Source: Retrieval Augmented Generation: A Friendly Guide

(1) The retrieval step begins with embedding your question (query) so that it is compatible with the embeddings in your vector database. Then, the RAG system searches that database looking for semantic similarities between the query embedding and the stored data embeddings. These similarity measurements are based on a distance metric—usually cosine similarity or Euclidean distance—where data points with related characteristics are grouped closer together than those that differ from each other. This allows the RAG model to retrieve the most relevant information for your query.

Source: Understanding + Calculating the Distance Between Vectors

(2) After the data is retrieved, it’s time for the augmentation step. Here, the retrieved information is combined with your original query and sent to the LLM. If your RAG system is well designed, the model is only fed the context it needs to provide an accurate response.

(3) Lastly, we have the generation step, where the LLM responds to your query based on the information from the retrieval and augmentation steps.

RAG vs.

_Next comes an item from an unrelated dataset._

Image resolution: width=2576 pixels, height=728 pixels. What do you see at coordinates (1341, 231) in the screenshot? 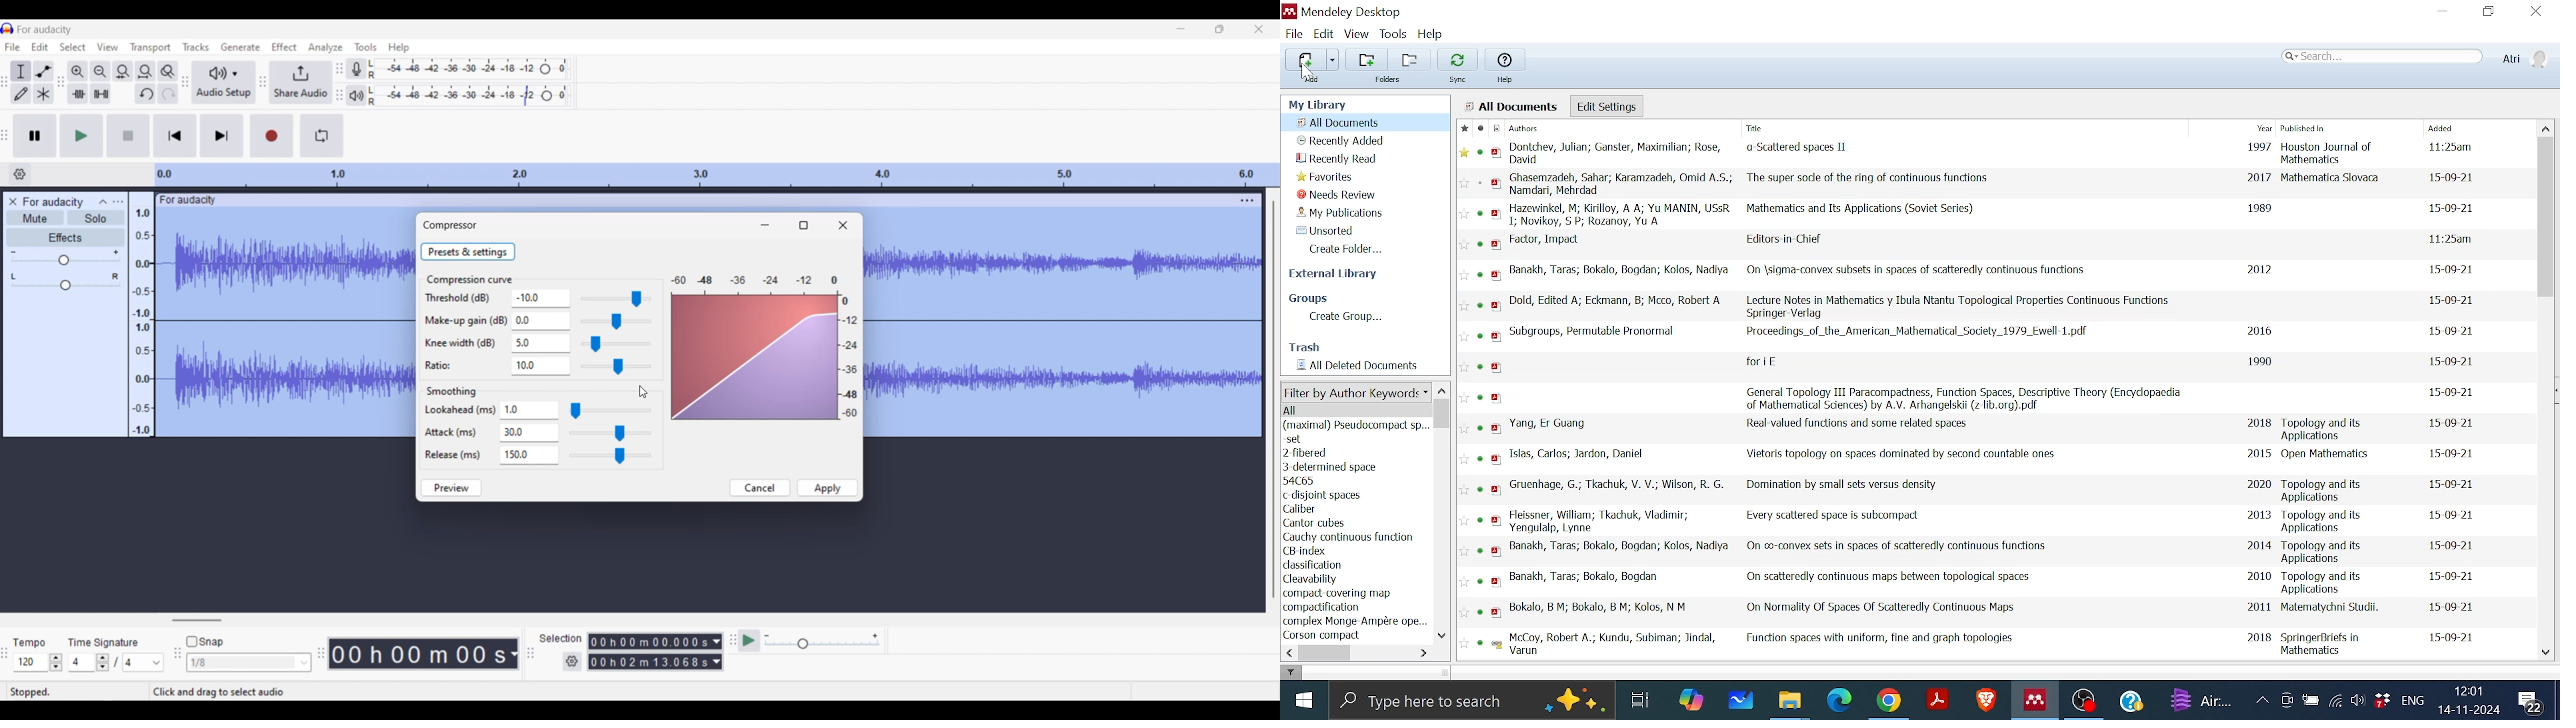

Prompt Stuffing

At this point, you may be wondering why you can’t just paste the data you need into the LLM prompt when you want to ask questions about it. It’s so much easier, right?

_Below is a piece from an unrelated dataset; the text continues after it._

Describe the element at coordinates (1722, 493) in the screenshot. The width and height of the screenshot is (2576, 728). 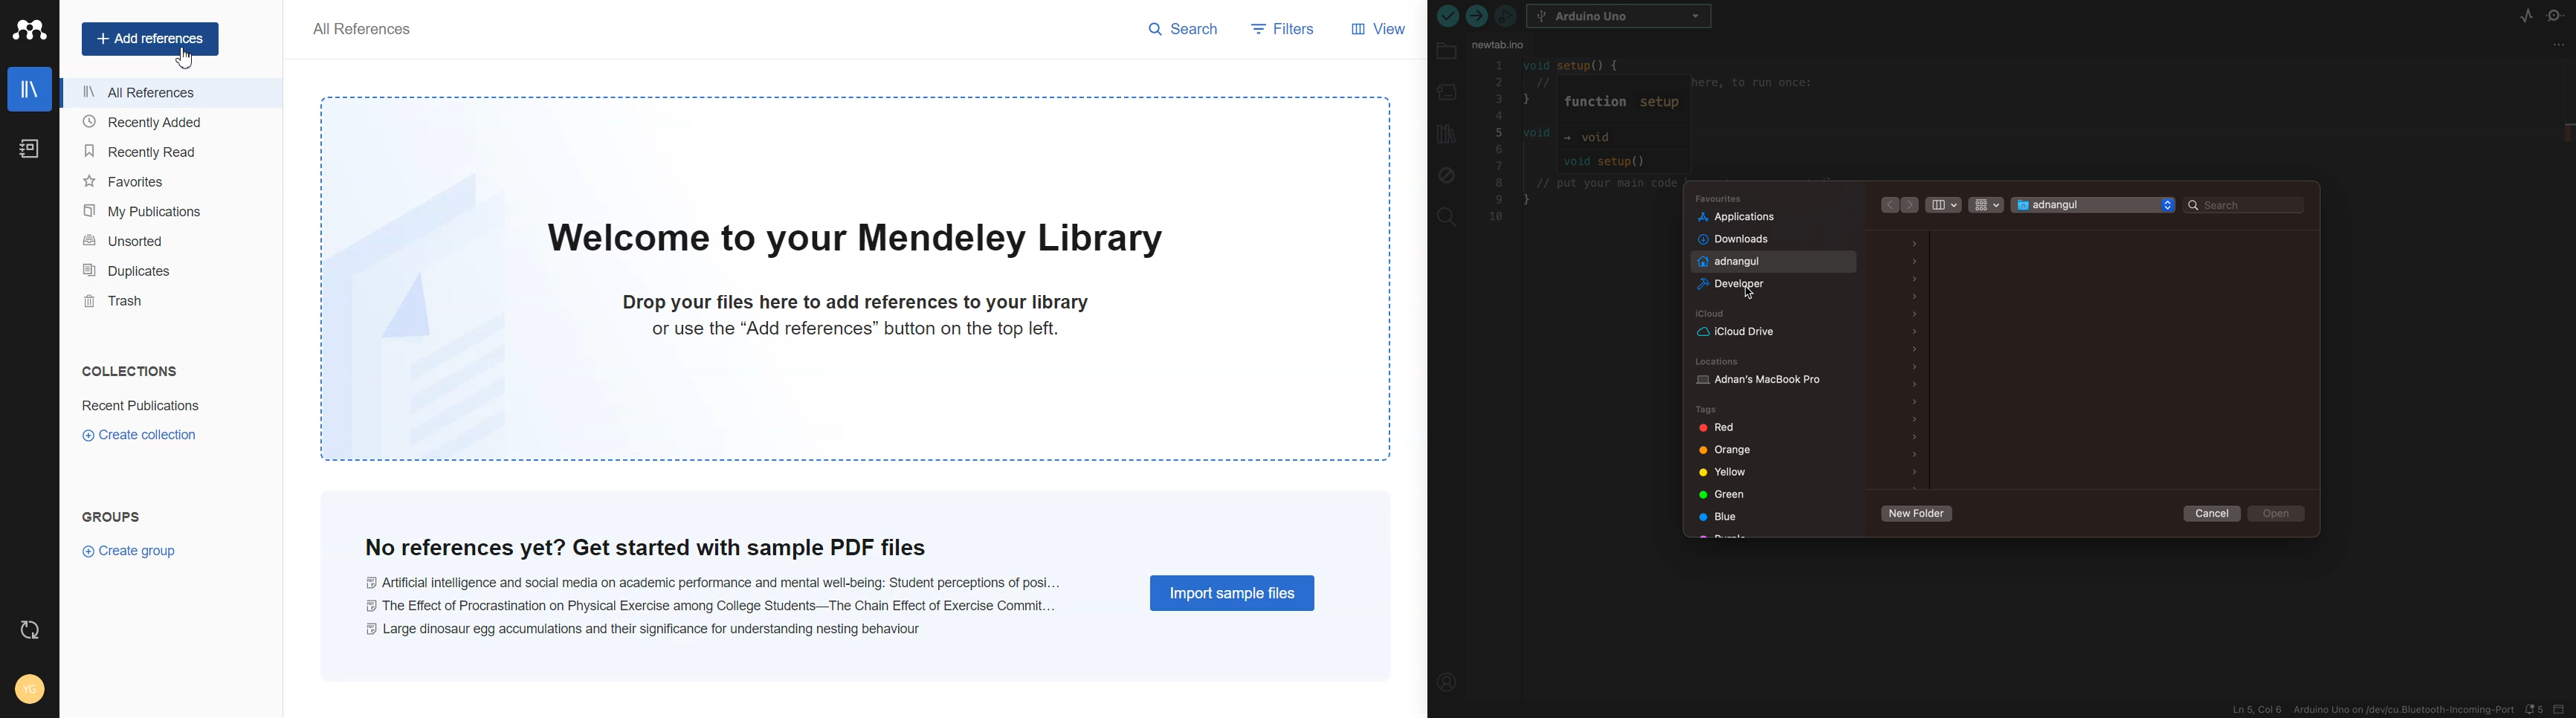
I see `tags` at that location.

As LLM context windows continue to expand, there’s been some debate that “prompt stuffing” could replace RAG.

For background, the context window is the amount of tokens you can include in the input prompt (a token is roughly four characters). ChatGPT-3.5 can only handle about 4,000 tokens, but GPT4o can handle 128,000 and Gemini 1.5 Pro goes to 2 million. Two million tokens is roughly 4,000 pages. That’s a lot!

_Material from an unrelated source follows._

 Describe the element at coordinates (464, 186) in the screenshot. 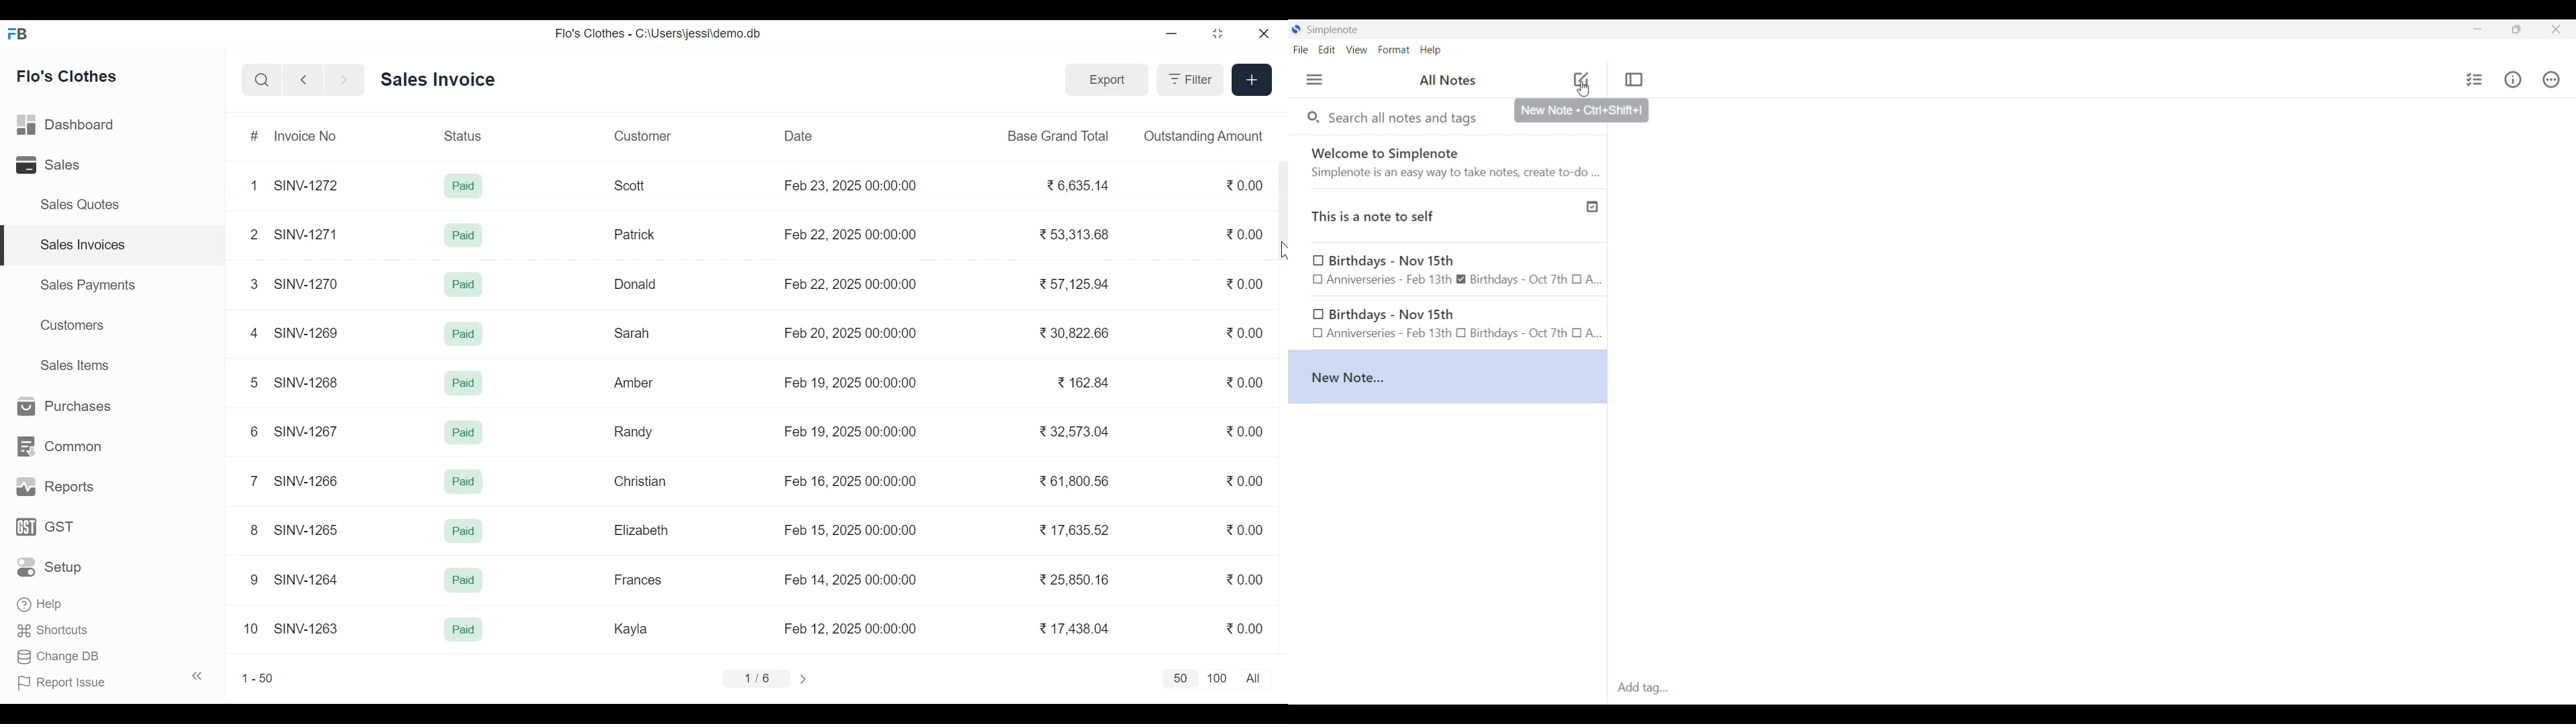

I see `Paid` at that location.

While recent research has shown some performance advantages with these long context LLMs, they come with significantly higher computational costs. As well, there is the “lost in the middle” phenomena, where LLMs tend to overlook information that’s located in the middle of the content injected into the prompt.

Ultimately, RAG is a more efficient and cost-effective solution because it only retrieves the most relevant information to respond to your question.

Advanced RAG Methods

As RAG grows in popularity, new techniques are emerging to address limitations in the process. I’ll point you to the article “Advanced RAG Techniques: an Illustrated Overview” from December 2023 as a reference. The diagram below, taken from the article, highlights some of the additional methods available to improve the RAG framework.

Source: Advanced RAG Techniques: An Illustrated Overview

Graph RAG

While most RAG implementations are currently vector-based, there’s growing interest in incorporating knowledge graphs into the process to capture even deeper and more complex relationships between data points. Knowledge graphs plot these interconnections using nodes and edges.

Nodes represent entities like people or concepts; and
Edges are the connections between nodes.

Source: GraphRAG is All You Need? LLM & Knowledge Graph

The difference between vector- and graph-based RAG is that vector databases represent data as high-dimensional vectors to measure similarity, while knowledge graphs represent that data as a map of connections.

Source: Implement RAG with Knowledge Graph and Llama-Index

Why is RAG important?

If you have no need to search or analyze proprietary data when you use an LLM and you aren’t concerned about getting outdated or hallucinated information, then RAG probably won’t blow your mind.

That said, the significance of RAG is that it makes LLMs even more powerful and amazing by allowing them to interact with your data and respond with information that is up-to-date, accurate, and relevant to your search and query needs.